JOHANNES BOBROWSKI and TADEUSZ ROZEWICZ were both translated by John M. Gogol, a poet who teaches in the Foreign Language Department of Pacific University in Oregon. As well as pursuing his own writing, Mr. Gogol translates from German, Polish, and Russian poets.
KATHY COSGROVE, CAM WILLIAMS, CHRIS MORISSETTE, GRANT GARDINER, TASSILIE DENT, MIKE HORTON, and JIM REDFERN are all students at Capilano College this year, and are making use of Jim Bizocchi's photography studio at Capilano's Welch Street Art Center.
STEWART GREEN and BILL WEEDMARK were students at Capilano last Spring, and have since left, Stewart to teach skiing in Colorado, and Bill to work in a Vancouver photography studio.

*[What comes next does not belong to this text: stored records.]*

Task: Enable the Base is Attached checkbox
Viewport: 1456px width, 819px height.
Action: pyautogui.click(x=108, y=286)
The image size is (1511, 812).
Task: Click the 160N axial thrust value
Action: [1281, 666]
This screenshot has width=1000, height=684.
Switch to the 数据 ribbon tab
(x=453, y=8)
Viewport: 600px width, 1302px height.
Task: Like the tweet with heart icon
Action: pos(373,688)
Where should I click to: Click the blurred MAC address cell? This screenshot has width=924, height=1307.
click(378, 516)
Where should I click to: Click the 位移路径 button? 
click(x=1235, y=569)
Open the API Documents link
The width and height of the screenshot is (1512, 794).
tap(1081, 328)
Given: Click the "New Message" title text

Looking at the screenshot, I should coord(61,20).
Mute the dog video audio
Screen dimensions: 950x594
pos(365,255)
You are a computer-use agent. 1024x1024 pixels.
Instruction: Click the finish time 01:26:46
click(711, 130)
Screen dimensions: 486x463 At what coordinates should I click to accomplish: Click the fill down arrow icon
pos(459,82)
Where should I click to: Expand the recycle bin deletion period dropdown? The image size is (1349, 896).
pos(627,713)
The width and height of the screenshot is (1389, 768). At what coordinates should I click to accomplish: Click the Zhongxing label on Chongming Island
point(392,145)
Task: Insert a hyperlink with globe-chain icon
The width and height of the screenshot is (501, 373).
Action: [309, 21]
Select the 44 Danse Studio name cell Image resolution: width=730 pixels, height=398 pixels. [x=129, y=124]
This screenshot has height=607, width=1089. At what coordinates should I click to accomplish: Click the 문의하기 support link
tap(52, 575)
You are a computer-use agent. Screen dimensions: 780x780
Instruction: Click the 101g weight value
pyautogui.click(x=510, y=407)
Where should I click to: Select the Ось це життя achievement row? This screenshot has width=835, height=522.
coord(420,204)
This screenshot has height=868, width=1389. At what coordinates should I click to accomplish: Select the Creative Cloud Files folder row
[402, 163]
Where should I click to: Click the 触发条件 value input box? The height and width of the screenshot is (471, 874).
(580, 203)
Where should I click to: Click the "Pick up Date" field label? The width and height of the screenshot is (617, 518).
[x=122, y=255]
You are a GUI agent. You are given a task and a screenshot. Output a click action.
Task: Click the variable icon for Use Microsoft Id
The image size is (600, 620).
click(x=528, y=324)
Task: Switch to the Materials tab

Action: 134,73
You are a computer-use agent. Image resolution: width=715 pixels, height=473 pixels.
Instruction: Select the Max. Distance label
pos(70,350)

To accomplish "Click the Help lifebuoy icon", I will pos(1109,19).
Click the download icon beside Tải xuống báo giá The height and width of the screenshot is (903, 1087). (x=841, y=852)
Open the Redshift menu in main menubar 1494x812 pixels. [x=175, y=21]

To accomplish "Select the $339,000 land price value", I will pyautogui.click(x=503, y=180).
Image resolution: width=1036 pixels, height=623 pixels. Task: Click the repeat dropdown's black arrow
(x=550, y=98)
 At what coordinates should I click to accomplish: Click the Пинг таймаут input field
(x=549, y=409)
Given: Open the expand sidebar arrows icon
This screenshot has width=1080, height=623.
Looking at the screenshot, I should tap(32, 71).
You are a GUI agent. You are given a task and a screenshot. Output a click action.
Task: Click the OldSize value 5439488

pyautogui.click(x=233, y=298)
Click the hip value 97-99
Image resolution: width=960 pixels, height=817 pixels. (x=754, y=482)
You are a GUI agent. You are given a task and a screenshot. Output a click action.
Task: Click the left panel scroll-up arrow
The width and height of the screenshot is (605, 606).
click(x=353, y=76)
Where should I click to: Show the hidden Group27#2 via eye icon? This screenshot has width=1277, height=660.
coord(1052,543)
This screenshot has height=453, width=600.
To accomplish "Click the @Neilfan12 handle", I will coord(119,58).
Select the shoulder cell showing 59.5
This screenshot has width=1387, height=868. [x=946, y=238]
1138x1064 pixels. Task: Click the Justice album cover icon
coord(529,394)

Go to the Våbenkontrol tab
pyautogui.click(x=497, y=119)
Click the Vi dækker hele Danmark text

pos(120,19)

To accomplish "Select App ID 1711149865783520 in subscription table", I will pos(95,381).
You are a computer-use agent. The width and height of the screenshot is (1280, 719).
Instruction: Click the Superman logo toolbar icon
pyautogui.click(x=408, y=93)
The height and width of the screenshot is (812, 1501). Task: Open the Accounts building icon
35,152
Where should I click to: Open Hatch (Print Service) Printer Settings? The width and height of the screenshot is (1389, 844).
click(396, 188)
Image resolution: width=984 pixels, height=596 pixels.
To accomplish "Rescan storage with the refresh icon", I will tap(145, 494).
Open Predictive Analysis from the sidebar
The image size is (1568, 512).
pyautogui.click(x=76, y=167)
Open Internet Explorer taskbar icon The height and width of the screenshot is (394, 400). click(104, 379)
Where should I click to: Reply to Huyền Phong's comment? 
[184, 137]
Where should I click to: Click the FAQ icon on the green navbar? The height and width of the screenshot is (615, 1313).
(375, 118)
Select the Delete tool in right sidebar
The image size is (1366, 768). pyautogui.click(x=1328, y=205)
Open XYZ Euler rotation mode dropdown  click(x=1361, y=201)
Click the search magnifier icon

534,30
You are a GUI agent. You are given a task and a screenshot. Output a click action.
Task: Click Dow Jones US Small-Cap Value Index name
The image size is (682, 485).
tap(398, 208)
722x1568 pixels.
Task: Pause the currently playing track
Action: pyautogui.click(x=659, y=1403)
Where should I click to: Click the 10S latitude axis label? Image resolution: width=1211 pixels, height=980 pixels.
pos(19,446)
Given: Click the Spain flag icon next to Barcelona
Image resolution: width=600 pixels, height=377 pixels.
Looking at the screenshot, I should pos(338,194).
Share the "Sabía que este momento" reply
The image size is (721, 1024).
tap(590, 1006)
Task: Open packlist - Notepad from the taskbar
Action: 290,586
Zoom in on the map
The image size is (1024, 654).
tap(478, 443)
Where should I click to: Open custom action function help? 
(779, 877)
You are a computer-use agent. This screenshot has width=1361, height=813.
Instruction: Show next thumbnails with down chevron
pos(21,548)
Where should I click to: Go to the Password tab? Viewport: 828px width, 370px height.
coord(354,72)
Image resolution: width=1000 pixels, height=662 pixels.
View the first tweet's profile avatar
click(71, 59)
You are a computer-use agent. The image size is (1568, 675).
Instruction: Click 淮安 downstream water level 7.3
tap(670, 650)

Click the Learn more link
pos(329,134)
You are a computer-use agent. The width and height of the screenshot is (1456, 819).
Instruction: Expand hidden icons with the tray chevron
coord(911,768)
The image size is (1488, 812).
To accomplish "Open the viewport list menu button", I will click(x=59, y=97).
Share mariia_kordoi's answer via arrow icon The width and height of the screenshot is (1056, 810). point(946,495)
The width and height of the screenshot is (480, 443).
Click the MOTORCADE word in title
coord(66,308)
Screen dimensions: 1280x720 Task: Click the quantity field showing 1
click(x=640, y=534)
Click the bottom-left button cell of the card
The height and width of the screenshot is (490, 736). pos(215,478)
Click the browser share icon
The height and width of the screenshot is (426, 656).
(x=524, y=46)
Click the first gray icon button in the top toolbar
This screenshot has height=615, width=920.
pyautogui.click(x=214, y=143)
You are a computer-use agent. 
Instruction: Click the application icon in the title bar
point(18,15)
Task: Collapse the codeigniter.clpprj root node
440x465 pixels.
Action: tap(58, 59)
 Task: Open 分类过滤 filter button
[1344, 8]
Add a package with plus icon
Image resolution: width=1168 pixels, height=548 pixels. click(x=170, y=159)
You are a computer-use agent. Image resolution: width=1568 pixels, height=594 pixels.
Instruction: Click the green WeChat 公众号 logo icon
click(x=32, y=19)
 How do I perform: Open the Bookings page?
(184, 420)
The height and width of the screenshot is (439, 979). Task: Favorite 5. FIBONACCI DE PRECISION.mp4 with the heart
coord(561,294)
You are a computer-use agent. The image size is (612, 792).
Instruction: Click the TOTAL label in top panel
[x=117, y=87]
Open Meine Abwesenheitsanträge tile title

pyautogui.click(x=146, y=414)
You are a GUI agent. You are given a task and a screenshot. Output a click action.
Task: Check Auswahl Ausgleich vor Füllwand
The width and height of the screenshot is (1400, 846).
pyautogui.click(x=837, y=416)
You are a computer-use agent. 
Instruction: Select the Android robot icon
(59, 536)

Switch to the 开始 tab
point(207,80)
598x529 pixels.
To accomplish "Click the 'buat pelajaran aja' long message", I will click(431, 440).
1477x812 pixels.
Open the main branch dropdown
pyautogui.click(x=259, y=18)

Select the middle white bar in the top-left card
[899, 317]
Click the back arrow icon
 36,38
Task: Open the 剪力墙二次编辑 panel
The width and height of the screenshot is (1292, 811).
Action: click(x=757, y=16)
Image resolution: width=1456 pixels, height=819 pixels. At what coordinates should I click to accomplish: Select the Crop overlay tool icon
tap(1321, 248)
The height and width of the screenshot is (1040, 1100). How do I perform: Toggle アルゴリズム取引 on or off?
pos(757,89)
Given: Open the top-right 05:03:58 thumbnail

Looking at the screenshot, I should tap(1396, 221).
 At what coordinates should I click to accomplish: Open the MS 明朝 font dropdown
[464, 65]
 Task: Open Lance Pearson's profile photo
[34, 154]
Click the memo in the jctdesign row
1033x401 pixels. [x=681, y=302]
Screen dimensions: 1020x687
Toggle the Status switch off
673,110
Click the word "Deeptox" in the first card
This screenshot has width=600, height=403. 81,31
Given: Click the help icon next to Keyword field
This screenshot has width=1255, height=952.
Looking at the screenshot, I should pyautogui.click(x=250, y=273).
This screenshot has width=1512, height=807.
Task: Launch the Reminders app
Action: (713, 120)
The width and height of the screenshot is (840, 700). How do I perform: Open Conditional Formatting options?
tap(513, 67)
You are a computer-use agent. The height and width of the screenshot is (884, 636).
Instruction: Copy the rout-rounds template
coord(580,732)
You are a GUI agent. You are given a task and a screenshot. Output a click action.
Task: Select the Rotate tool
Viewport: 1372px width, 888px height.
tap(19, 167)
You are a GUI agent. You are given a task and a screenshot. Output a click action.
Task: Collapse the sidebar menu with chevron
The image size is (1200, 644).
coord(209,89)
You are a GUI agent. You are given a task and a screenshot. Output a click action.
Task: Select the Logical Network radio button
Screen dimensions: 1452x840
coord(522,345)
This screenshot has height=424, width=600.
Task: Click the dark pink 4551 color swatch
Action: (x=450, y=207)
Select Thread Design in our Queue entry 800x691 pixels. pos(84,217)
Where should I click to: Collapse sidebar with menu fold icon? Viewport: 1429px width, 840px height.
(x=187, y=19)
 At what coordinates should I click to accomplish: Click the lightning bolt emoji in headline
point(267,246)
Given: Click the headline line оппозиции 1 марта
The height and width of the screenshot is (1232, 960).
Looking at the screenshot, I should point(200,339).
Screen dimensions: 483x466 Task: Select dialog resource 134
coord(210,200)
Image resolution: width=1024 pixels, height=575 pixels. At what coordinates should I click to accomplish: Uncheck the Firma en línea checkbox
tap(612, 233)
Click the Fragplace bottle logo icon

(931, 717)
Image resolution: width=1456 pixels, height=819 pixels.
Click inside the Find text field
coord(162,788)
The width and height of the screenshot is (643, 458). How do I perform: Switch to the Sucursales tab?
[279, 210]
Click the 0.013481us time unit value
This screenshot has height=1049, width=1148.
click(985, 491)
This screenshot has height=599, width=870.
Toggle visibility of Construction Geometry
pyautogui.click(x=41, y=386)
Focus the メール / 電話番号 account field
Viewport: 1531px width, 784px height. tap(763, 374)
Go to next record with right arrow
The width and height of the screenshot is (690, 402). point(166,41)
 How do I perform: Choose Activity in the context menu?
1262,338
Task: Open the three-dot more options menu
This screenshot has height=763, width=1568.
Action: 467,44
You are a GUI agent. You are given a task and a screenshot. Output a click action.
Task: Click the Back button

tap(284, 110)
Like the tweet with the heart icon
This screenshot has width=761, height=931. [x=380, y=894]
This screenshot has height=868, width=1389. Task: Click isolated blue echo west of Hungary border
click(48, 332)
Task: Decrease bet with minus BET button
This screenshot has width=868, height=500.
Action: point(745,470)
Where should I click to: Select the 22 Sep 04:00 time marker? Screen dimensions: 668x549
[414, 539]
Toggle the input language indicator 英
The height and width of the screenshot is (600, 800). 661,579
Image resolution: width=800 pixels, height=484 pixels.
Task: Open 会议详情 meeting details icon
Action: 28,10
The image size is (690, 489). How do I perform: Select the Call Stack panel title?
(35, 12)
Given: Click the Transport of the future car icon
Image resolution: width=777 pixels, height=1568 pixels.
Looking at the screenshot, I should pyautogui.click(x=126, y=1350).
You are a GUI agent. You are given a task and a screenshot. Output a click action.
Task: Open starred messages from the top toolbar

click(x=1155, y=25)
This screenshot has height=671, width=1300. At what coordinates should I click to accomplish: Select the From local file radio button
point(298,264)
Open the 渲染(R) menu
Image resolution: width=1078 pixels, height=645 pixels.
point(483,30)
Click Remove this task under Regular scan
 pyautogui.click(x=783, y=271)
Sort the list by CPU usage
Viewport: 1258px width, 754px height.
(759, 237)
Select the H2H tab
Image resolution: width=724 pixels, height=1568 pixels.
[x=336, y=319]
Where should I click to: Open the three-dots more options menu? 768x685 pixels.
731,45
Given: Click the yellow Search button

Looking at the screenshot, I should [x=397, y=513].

PATRICK LANE has published six books of poetry, and is included in several Canadian anthologies, among them Storm Warning (McClelland & Stewart). His selected poems. The Sun Has Begun To Eat The Mountain, was published this year by Ingluvin, and should go into a second edition soon. He is the editor of Very Stone House: in transit, and is planning a new anthology of West Coast poetry. He is presently working in Vancouver on new poems that relate both to his experiences in the interior of B.C., and to his travels in South America. He is an accomplished draughtsman and billiards player.